Trump rides human fear and hate, and he may ride it again to a second term, just like Ortom. To inspire fear needs a few and simple words. To allay fears compels circuitous explanations, often seen as boring. Trump says Mexicans are rapists, drug addicts and murderers. You have to write an essay to counter. Who would read that? And the voice of conciliation is not on the rooftop, but gentle and coaxing, what the Bible calls a “still small voice.” Hence Brexit passed, Duterte of the Philippines is popular, Orban of Hungary rouses nationalist passion, and Merkel is at the bottom of the polls in Germany. Ghandi may be the world’s darling but Indians grovel at Nehru’s feet because he chose tribe over humanity. Yet all these countries are at war in their souls. Those who want embrace rage against the racists. History has shown that fear wins when the society is already on the way down and it accelerates the fall.

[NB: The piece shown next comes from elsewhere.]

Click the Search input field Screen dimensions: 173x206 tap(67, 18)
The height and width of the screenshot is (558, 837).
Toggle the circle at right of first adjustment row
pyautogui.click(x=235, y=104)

The Greek orator Isocrates – not Socrates – tried in vain to work Athens to bind the Greek city states together as Athens declined. Persia was on the rise and threatened. But the parliament as if held hostage by some Greek goddess even voted out its own democracy. When they unite, societies grow. When they breed divisive ideologies, they splinter and fall. First they grow fat, and become self-important and hate others as if they own destiny. Paul Kennedy noted this in The Rise and Fall of the Great Powers. Garibaldi held together the Italian States, with Cavour. Bismarck built the German State to its height of culture and even military prowess. But when Hitler came with his narrow, suffocating Nazi ideology, the Allies bombed Germany to its knees. Trump does not read, so he does not know that the great USA is in decline and he is helping it down.
The voices of unity and division are speaking simultaneously as reflected in Benue and Plateau. It is like the Chi in Igbo cosmology talking to his host as novelist Chigozie Obioma delineates in his new and masterly work, An Orchestra of Minorities. What is the Chi of wisdom? Is it Lalong or Ortom? Even many in Benue State are going through voter’s remorse. Ortom moved to PDP, beheaded his godfathers and rules the roost. But the voters now know that the man had no other item to run on in the last election than the fear of the herdsman. Now the people will face the demons: no salaries, bad roads, poor healthcare with perhaps the fewest number of doctors in the country.
What Ortom did is what maligns society. I would rather listen to a Simon Lalong, who personifies the Chi speaking to the host, Nigeria.